- **Source text**
□ □ □ □ □

Páez grew up in Candelaria, Cuba, a town located just west of Havana. For the past three years he has been living and working in Atlanta as an artist-in-residence with Clark Atlanta University. While the majority of his works on display are sculptures, he does also dabble in photography, illustration, and painting. Páez is the inaugural fellow of the Workshop, a multi-year Clark Atlanta University Art Museum initiative that aims to provide resources, such as his studio space, as well as highlight the fundamental steps of artistic process from conception to completion. 

Despite a language barrier that occasionally left us both searching for the right words throughout our conversation, Páez’s warm and jovial nature was evident from the start. He is passionate about art, but more than that he is passionate about the commonalities that unite people from all walks of life. His works reflect that message, with many of them representing unity through the literal combination of disparate objects and parts that are fused together. 

When you look closely, there are some other elements that also serve to unite his work and connect them with his Afro-Cuban roots, such as the prevalence of arrow symbols. And while some pieces are obviously figural, others seem more akin to a skyline or amorphous, organic shapes. Páez is currently working on an ambitious undertaking to create 365 oversized metal faces. He begins each sculpture with conceptual sketches which he keeps stacked in portfolios at his studio and in his home.

“I have made sculptures since I was a kid but I took the art seriously when I was 17 years old or so,” said Páez. “Every time I build something as a sculpture, because my father was a mechanic and my grandfather was a carpenter and car fabricator. That’s how I found the metal for my sculptures. And that was necessary for me, I didn’t have money, so I found my materials at the junkyard to build my work. When I was 19 years old I started to work with metal.”

Following his first solo exhibition at 23 years old, Páez started to explore the connections between people and brought those ideas into his works. He would watch as people passed each other on the street and thought about the ways in which their personal experiences intersect. As he explained it to me he gestured with his arms in large circles indicating the cycles of life from birth to death, the similarity of individual daily routines shared between people who had never met, the natural order of things, and how he started to see where those circles overlapped. “I made something work in my art in circularity. It’s a cycle every day, we take a cycle. We wake up, we make our breakfast, we make lunch, we make dinner, and we go to sleep. We meet with other people, and we do the same thing: going to work, preparing something, it’s all a circle.”

□ □ □ □ □

- **Work to do**
In the article about Páez, how many oversized metal faces is he working to create? The entries that come next have no connection to the article about Páez.

- **Extracted material**
□ □ □ □ □

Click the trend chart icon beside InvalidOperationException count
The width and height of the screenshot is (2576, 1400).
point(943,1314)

□ □ □ □ □

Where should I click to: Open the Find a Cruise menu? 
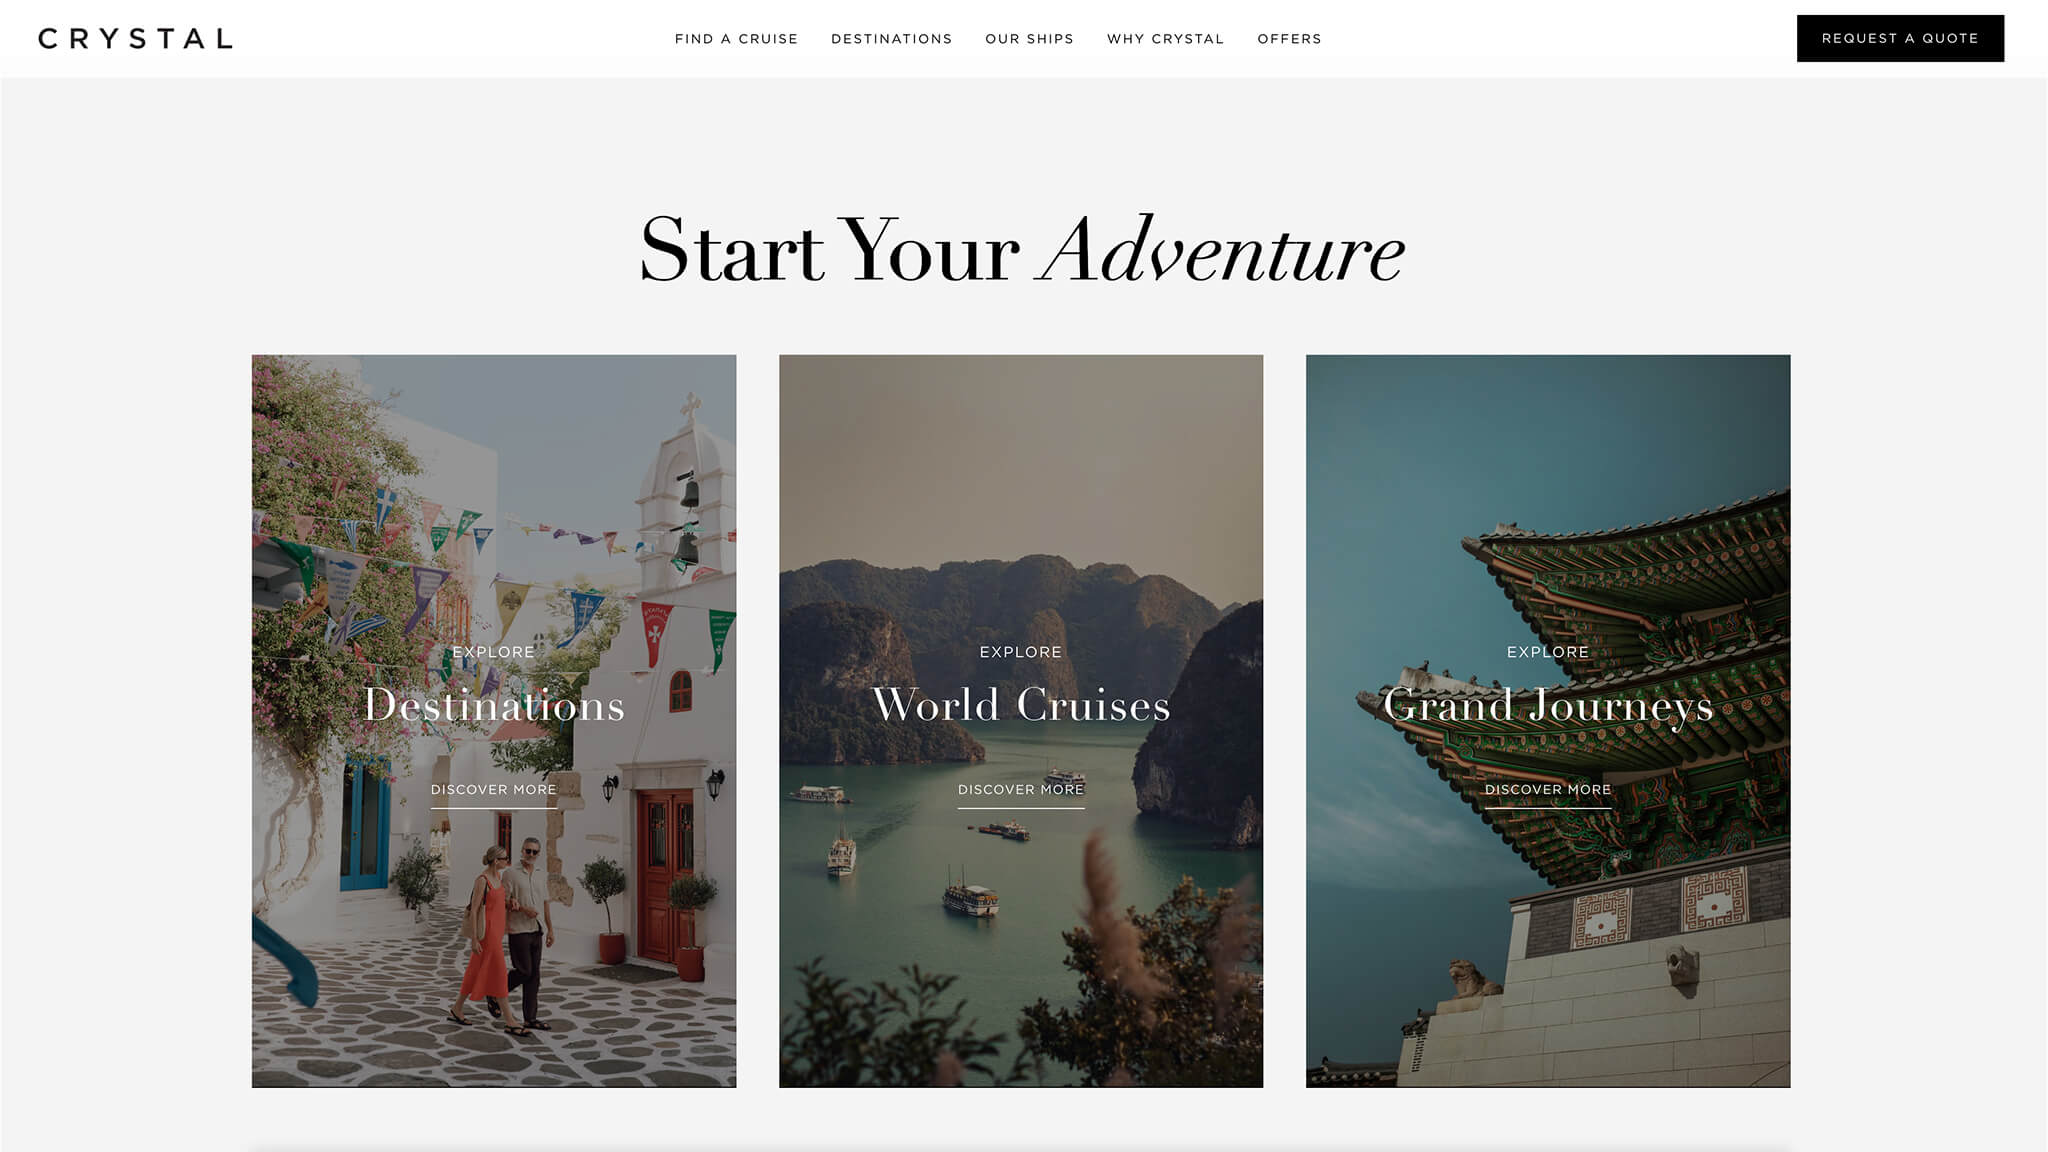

□ □ □ □ □

- **Solved exercise**
365